The interesting thing about this nib is that it is pretty much exactly like the Colorado nibs produced by Warrington’s neighbor across the river, the Esterbrook Steel Pen Company.
These pens are often advertised as “indestructible” because they don’t corrode in ink, and, supposedly, you can bend them back into shape should you accidentally drop it. Esterbrook even produced a version with the name “Indestructible.” And in this ad from 1868, Warrington promotes their “Indestructible” pens and differentiates them from their steel pens. This tells me that they were most likely producing more than just one style of brass pen.
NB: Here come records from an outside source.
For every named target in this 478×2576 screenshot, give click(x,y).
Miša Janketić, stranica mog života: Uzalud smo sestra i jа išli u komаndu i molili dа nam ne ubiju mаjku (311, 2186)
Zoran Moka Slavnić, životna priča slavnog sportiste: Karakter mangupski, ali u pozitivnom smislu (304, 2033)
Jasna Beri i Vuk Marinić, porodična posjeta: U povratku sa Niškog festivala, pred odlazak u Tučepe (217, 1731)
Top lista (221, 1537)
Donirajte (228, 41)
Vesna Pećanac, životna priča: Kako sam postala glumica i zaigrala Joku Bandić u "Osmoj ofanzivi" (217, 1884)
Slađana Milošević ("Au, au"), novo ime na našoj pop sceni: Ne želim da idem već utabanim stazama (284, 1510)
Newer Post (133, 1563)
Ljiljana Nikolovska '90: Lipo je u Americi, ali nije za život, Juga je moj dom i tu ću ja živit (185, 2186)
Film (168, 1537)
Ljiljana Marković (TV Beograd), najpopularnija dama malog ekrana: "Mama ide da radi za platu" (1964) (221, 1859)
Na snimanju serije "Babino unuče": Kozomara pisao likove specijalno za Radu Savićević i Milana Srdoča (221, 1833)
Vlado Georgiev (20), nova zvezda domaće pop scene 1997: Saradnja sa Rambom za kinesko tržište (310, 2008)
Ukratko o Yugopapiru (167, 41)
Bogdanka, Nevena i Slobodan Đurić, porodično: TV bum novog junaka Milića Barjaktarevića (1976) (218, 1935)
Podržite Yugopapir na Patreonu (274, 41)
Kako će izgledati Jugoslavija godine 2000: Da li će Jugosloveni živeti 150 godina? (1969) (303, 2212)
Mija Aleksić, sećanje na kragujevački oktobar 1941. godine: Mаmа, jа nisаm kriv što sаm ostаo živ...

Esterbrook also produced a whole series of these brass pens. Most of them were in the Colorado pen series, from the Colorado No. 1, No. 2, No. 3, No. 304 Colorado No. 2, and several others using the same shape but with different names, like the Indestructible, and the larger version, the Arlington. But the most common was the Colorado No. 2.
All of the Colorado pens, whether Esterbrook or Warrington, are made of a brass alloy and are imitative of gold pens in their shape and looks. The name may come from the large gold deposits first discovered in Colorado in 1859 and which continued to pump large amounts of gold eastward for years after.
The question is, which came first, the Warrington Colorado, or the Esterbrook Colorado series? Did John Turner lift the design from his time at Esterbrook, or did Esterbrook take the design from Warrington? I have found one reference to Esterbrook making Colorado pens during the same time as Warrington was in business. And we know that Warrington shared the building at 12th and Buttonwood with the Dearborn & Co. Brass foundry. Unfortunately, the earliest actual list of pens made by Esterbrook is from 1876, and we have no list other than the ads of what pens Warrington made, so right now there is no evidence for who made what first.
Here’s an 1877 ad that introduces their new “Indestructible” pen. The reference to “curb stone salesmen” means door-to-door salesmen.
So, who copied from who? Were both of these copies of someone else? It’s a question we may never be able to answer.
Post Script #2: Another Warrington Pen
Thanks to fellow collector David Berlin, I have a picture of another Warrington & Co’s pen. This one is an oblique using the Mordan design.
Anyone else have one? Would love to gather pictures of more examples should any exist.